Abstract: Abstract homotopy theory, also known as homotopical algebra, provides a framework that allows us to use tools from homotopy theory in various different settings, ranging from representation theory to mathematical physics. For short, it is the study of everything that is related with higher categories. This talk will be a motivational introduction to the subject. We will discuss some of the main purposes of abstract homotopy theory and state some basic definitions and examples. In particular, we will talk about definitions of categories with weak equivalences, homotopical categories and their homotopy category and we will discuss existence of the homotopy category. Later, if the time permits, we state some of the difficulties in the construction of homotopy categories and discuss why we need extra structures, such as model categories or (co)fibration categories.
The Fundamental Group and Some of Its Applications, III
Aslı Güçlükan İlhan, Dokuz Eylül University.
Date: 7th and 14th of March, 2018, Wednesday. Time: 09:30 – 12:00.
Place: Dokuz Eylül Univ., Tınaztepe Campus, Faculty of Science, Department of Mathematics, Room B206.
Abstract: In this series of talks, we will introduce the fundamental group
and discuss some of its applications including the proof of the
fundamental theorem of algebra. In this talk, we will prove that every
group can be realized as a fundamental group. We will also discuss
the theory of covering spaces for graphs. As a consequence, we show that
every subgroup of a free group is free. If time permutes, we give a quick
introduction to basic notions of homotopy theory such as cofibrations,
fibrations and weak equivalences.
Small Covers over Product of Simplices
Aslı Güçlükan İlhan, Dokuz Eylül University.
Date: 28th of February, 2018, Wednesday. Time: 09:30 – 12:00.
Place: Dokuz Eylül Univ., Tınaztepe Campus, Faculty of Science, Department of Mathematics, Room B206.
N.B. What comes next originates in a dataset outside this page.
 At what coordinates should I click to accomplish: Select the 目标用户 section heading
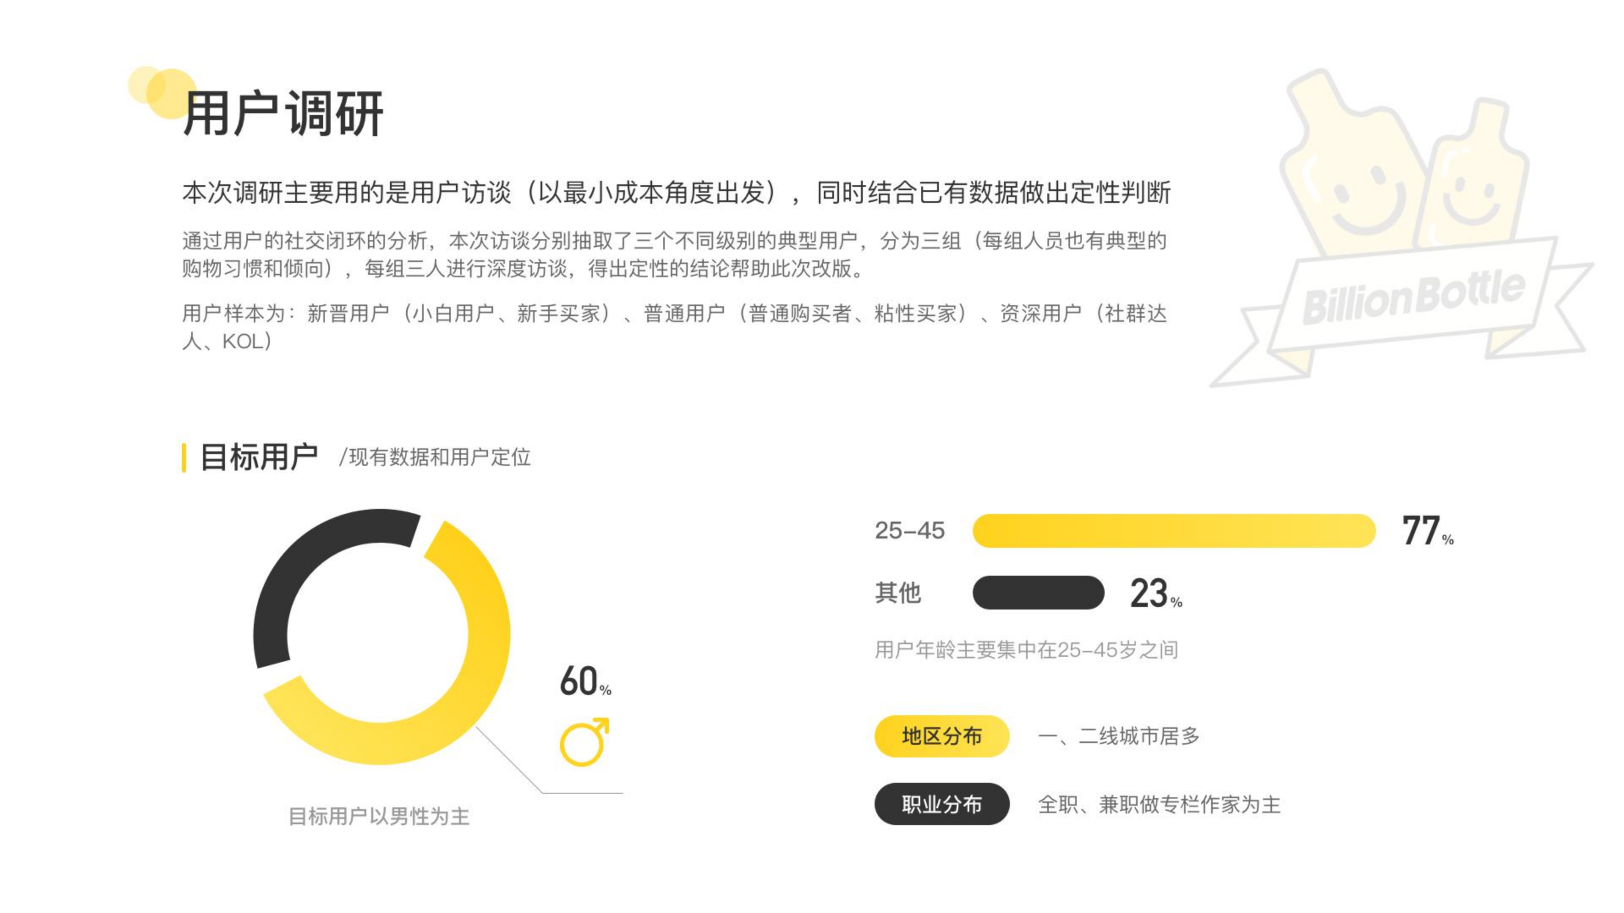pos(258,457)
Abstract: A small cover is a smooth closed manifold which admits a
locally standard (Z/2)^n-action whose orbit space is a simple
convex polytope. The notion of a small cover is introduced by Davis and
Januszkiewicz as a generalization of real toric manifolds. In this talk,
we first discuss the small covers over cubes whose complete
characterization is given by Choi-Masuda-Oum. Using this classification,
they also show that small covers over cubes satisfy the cohomological
rigidity problem. We also discuss the recent results obtained by
Altunbulak-Güçlükan İlhan about the number of small covers over product of
simplices.
The Fundamental Group and Some of Its Applications, II
Aslı Güçlükan İlhan, Dokuz Eylül University.
Date: 21st of February, 2018, Wednesday. Time: 09:30 – 12:00.
Place: Dokuz Eylül Univ., Tınaztepe Campus, Faculty of Science, Department of Mathematics, Room B206.
Abstract: In this series of talks, we will introduce the fundamental group
and discuss some of its applications including the proof of the
fundamental theorem of algebra. In this talk, we will calculate the
fundamental group of a circle and give some of its applications. We also
discuss the van Kampen theorem which allows us to compute the fundamental
group of a space from the simpler ones. Then we prove that every group
can be realized as a fundamental group.